+++ DATASET RECORDS +++

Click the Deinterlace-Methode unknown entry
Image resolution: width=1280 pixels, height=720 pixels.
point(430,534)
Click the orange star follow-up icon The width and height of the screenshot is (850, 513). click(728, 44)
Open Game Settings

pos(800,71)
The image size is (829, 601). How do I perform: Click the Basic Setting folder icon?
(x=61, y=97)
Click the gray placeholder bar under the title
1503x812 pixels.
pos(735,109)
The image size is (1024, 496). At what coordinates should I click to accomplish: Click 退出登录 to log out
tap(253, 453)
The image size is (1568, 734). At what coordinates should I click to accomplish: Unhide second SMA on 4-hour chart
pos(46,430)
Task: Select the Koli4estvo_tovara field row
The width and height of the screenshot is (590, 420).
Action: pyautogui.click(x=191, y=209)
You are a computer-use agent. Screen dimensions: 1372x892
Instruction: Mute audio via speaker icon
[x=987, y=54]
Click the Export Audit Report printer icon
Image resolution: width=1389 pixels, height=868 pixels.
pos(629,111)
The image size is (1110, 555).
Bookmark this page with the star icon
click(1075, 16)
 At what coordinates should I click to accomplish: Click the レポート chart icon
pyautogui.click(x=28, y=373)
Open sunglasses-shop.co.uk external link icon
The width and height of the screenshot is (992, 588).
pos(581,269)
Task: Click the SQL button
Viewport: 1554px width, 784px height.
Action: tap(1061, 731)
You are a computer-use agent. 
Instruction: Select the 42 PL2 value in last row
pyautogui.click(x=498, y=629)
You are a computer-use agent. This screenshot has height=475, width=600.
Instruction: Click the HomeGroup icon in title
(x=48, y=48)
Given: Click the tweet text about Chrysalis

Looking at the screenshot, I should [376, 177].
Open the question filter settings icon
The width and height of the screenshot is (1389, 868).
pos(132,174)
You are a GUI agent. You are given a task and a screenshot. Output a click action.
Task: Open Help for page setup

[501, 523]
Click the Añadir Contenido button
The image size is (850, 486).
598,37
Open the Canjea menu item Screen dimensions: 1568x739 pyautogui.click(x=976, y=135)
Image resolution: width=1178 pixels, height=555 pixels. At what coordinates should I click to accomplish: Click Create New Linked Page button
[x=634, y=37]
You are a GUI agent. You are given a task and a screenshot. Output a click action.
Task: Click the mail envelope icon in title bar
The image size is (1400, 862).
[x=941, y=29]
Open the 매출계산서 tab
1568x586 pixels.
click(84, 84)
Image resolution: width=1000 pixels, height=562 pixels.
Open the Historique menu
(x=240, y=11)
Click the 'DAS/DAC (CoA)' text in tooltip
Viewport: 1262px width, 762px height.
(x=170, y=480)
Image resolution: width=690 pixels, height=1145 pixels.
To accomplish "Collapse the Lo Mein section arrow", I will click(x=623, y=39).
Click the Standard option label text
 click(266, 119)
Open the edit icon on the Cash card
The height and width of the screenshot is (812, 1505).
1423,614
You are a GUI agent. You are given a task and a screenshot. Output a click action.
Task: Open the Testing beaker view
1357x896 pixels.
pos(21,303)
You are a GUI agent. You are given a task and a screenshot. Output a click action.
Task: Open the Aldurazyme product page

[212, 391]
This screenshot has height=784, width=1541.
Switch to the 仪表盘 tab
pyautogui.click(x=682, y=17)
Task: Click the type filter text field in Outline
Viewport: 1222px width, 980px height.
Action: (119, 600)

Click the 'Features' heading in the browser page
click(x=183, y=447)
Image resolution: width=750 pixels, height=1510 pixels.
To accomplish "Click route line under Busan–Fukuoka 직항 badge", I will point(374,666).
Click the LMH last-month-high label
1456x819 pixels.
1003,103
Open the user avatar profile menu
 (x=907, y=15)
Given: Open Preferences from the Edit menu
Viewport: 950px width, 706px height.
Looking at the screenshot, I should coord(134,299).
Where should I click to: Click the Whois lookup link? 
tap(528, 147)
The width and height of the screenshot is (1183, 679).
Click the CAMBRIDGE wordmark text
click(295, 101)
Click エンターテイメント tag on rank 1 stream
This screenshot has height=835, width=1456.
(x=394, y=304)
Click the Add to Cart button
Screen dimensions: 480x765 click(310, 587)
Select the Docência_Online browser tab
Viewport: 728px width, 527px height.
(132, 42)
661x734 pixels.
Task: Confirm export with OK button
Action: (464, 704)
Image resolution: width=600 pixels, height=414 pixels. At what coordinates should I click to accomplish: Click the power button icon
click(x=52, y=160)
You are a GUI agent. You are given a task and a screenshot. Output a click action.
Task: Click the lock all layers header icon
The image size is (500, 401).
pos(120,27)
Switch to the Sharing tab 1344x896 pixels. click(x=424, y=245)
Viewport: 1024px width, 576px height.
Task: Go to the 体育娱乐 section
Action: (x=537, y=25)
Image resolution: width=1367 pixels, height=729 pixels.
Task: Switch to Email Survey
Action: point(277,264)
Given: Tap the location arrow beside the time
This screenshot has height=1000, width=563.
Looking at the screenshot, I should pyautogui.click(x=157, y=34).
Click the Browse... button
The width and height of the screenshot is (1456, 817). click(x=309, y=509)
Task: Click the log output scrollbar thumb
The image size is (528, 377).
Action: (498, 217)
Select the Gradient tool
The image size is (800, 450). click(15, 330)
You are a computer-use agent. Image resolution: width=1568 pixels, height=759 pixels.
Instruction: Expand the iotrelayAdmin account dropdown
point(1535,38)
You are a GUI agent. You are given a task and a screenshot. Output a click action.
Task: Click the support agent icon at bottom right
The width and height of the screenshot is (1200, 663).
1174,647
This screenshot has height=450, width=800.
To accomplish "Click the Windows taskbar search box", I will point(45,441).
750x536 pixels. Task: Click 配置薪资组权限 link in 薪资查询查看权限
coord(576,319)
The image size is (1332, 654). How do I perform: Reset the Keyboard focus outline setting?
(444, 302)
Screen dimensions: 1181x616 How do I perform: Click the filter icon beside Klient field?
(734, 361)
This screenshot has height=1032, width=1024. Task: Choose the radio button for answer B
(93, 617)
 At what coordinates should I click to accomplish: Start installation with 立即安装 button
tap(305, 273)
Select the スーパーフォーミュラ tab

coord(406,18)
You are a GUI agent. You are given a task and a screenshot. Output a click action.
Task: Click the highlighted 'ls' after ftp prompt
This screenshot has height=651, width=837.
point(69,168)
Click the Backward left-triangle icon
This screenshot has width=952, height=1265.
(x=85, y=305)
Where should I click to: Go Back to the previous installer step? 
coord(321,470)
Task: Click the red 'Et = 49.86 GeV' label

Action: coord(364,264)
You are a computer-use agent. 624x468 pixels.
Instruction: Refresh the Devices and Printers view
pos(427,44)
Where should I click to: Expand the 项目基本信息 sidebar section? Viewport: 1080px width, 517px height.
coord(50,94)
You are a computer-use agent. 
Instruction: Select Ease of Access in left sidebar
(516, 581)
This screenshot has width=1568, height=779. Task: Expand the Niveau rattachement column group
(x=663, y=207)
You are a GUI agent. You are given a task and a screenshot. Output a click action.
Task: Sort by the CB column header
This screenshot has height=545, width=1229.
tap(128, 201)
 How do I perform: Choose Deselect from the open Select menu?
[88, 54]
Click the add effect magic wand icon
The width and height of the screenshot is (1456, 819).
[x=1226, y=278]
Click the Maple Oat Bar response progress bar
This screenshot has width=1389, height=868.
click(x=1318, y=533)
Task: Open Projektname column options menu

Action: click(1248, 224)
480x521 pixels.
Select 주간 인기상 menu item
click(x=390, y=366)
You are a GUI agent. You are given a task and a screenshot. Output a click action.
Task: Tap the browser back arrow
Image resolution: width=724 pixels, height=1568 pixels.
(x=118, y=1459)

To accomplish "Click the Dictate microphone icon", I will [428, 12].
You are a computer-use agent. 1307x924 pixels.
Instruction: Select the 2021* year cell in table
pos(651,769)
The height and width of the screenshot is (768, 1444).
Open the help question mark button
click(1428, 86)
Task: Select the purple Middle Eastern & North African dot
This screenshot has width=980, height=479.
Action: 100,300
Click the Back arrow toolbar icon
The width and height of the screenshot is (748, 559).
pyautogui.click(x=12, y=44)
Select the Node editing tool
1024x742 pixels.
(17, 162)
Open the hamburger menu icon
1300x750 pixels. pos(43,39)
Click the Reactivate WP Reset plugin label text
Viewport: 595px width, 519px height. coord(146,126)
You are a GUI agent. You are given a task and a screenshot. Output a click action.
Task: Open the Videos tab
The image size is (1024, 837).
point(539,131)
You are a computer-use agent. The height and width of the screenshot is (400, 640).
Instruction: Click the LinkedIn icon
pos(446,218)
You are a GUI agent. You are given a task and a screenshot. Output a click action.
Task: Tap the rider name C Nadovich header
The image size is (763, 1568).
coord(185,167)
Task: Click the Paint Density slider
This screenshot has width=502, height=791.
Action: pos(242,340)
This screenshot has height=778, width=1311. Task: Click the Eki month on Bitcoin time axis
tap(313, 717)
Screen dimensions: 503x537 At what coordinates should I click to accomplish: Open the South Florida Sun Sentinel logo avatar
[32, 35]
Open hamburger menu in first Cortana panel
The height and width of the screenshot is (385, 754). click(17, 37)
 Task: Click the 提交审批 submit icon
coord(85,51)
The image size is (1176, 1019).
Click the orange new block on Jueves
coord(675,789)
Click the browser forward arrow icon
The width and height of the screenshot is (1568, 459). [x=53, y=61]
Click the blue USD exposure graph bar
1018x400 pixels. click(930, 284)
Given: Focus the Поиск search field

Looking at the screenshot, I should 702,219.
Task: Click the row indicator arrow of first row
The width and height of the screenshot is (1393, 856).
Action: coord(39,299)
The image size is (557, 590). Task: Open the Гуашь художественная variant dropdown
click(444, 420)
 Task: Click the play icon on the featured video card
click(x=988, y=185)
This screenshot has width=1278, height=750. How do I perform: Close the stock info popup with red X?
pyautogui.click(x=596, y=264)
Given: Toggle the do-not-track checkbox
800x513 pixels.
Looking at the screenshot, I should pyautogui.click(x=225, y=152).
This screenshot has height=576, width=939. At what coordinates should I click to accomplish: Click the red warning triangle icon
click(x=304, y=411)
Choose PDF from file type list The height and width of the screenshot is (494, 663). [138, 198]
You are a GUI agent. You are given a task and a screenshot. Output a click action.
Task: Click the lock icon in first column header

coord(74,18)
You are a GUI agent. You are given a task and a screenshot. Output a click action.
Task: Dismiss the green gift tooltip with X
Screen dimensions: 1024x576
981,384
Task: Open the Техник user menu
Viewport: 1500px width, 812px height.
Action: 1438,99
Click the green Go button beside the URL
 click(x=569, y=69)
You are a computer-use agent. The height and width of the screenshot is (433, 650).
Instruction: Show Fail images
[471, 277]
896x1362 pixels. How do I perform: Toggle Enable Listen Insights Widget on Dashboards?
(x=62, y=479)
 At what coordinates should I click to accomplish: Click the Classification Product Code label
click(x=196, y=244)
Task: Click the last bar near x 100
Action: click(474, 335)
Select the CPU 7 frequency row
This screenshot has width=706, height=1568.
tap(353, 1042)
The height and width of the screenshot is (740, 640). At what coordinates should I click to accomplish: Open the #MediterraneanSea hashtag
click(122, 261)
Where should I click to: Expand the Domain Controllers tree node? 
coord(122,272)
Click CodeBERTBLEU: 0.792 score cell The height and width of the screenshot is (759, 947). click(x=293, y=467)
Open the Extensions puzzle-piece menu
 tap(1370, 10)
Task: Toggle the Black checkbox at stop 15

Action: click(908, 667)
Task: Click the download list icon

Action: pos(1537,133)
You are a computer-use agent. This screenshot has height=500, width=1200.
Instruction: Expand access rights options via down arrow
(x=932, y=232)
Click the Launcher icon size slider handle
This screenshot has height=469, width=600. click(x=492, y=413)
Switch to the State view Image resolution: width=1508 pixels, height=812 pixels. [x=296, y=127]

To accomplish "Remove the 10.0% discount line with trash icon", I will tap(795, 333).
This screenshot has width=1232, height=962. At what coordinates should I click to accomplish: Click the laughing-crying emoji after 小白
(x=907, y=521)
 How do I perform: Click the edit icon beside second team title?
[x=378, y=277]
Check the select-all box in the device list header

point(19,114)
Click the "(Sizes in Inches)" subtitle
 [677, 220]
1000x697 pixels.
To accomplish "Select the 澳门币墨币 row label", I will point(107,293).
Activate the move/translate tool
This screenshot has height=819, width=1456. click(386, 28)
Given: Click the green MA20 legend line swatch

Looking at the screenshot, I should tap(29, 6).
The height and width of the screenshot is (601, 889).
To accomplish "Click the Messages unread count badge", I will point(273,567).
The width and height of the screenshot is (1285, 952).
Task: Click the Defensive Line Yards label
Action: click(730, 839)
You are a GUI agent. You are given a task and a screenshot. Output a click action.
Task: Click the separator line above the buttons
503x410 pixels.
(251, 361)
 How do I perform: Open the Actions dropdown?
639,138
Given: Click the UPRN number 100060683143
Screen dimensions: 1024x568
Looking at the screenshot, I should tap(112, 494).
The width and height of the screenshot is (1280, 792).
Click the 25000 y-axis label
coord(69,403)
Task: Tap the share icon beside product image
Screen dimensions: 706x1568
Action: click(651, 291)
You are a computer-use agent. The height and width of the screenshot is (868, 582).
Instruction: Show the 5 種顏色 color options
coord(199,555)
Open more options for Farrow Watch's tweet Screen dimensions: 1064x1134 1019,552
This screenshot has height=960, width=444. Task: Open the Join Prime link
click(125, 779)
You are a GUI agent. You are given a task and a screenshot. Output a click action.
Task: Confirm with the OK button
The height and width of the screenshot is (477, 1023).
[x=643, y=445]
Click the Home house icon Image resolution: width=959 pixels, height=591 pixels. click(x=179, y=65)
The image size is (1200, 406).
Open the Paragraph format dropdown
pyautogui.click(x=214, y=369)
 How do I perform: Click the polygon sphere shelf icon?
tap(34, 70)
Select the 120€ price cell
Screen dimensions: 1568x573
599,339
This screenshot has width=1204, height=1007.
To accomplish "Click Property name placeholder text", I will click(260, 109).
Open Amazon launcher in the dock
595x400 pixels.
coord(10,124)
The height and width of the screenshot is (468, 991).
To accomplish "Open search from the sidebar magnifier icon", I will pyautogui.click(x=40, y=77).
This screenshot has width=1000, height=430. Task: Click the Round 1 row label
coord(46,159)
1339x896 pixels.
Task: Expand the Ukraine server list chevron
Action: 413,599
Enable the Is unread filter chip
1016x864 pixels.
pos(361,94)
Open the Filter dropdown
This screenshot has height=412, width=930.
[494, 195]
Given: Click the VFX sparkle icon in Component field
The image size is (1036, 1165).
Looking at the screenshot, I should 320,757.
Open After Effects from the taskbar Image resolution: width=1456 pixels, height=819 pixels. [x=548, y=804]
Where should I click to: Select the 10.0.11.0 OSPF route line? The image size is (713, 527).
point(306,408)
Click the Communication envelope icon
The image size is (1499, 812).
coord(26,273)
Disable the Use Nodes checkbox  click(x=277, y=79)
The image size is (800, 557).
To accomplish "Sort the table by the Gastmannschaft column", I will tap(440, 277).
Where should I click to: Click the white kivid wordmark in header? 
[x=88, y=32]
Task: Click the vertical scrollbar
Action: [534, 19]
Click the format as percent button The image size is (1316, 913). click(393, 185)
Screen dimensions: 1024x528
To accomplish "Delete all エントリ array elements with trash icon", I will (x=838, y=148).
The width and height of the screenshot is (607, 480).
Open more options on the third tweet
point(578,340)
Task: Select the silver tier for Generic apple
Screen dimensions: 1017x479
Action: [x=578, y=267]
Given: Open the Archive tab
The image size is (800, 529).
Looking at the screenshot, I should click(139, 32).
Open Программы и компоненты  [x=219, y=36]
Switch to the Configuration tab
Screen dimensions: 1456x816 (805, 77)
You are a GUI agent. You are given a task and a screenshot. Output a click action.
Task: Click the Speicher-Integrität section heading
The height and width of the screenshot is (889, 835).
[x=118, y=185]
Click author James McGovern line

+++

- [TASK PROMPT]: Copy the lines from the line with "Task: Toggle the Black checkbox at stop 15" to the line with "will tap(795, 333).", substituting "slider knob" for "slider handle" and keeping everything else the same.

- [RESPONSE]:
Task: Toggle the Black checkbox at stop 15

Action: click(908, 667)
Task: Click the download list icon

Action: pos(1537,133)
You are a computer-use agent. This screenshot has height=500, width=1200.
Instruction: Expand access rights options via down arrow
(x=932, y=232)
Click the Launcher icon size slider knob
This screenshot has height=469, width=600. click(x=492, y=413)
Switch to the State view Image resolution: width=1508 pixels, height=812 pixels. [x=296, y=127]

To accomplish "Remove the 10.0% discount line with trash icon", I will tap(795, 333).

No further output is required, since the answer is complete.